• [How to complete this task]:
Would you reproduce the entries exactly, including every line?

=== Available records ===

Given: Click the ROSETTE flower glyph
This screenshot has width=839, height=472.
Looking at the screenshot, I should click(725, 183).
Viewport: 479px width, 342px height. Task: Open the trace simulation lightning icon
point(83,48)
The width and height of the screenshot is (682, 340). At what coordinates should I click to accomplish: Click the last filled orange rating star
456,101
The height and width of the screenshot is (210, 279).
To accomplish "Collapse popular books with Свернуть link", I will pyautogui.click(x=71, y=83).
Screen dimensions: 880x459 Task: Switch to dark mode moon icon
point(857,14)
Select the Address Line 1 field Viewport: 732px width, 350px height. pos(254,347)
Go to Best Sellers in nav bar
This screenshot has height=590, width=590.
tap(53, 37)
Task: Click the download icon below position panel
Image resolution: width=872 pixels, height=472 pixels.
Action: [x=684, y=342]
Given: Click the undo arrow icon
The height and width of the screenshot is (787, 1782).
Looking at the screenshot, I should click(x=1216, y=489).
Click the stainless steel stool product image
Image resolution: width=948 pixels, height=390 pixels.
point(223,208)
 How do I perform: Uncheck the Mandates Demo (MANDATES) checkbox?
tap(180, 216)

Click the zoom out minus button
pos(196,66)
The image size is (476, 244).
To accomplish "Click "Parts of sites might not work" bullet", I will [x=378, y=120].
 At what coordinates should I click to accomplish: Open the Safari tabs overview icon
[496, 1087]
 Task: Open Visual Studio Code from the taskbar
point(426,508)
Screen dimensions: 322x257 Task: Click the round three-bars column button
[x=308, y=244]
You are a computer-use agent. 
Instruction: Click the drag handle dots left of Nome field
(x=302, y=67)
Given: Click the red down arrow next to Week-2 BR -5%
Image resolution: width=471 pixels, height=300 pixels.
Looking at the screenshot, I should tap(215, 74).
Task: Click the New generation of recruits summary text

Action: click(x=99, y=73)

===

• [Exercise output]:
Given: Click the ROSETTE flower glyph
This screenshot has width=839, height=472.
Looking at the screenshot, I should click(725, 183).
Viewport: 479px width, 342px height. Task: Open the trace simulation lightning icon
point(83,48)
The width and height of the screenshot is (682, 340). At what coordinates should I click to accomplish: Click the last filled orange rating star
456,101
The height and width of the screenshot is (210, 279).
To accomplish "Collapse popular books with Свернуть link", I will pyautogui.click(x=71, y=83).
Screen dimensions: 880x459 Task: Switch to dark mode moon icon
point(857,14)
Select the Address Line 1 field Viewport: 732px width, 350px height. pos(254,347)
Go to Best Sellers in nav bar
This screenshot has height=590, width=590.
tap(53, 37)
Task: Click the download icon below position panel
Image resolution: width=872 pixels, height=472 pixels.
Action: [x=684, y=342]
Given: Click the undo arrow icon
The height and width of the screenshot is (787, 1782).
Looking at the screenshot, I should click(x=1216, y=489).
Click the stainless steel stool product image
Image resolution: width=948 pixels, height=390 pixels.
point(223,208)
 How do I perform: Uncheck the Mandates Demo (MANDATES) checkbox?
tap(180, 216)

Click the zoom out minus button
pos(196,66)
The image size is (476, 244).
To accomplish "Click "Parts of sites might not work" bullet", I will [x=378, y=120].
 At what coordinates should I click to accomplish: Open the Safari tabs overview icon
[496, 1087]
 Task: Open Visual Studio Code from the taskbar
point(426,508)
Screen dimensions: 322x257 Task: Click the round three-bars column button
[x=308, y=244]
You are a computer-use agent. 
Instruction: Click the drag handle dots left of Nome field
(x=302, y=67)
Given: Click the red down arrow next to Week-2 BR -5%
Image resolution: width=471 pixels, height=300 pixels.
Looking at the screenshot, I should tap(215, 74).
Task: Click the New generation of recruits summary text

Action: click(x=99, y=73)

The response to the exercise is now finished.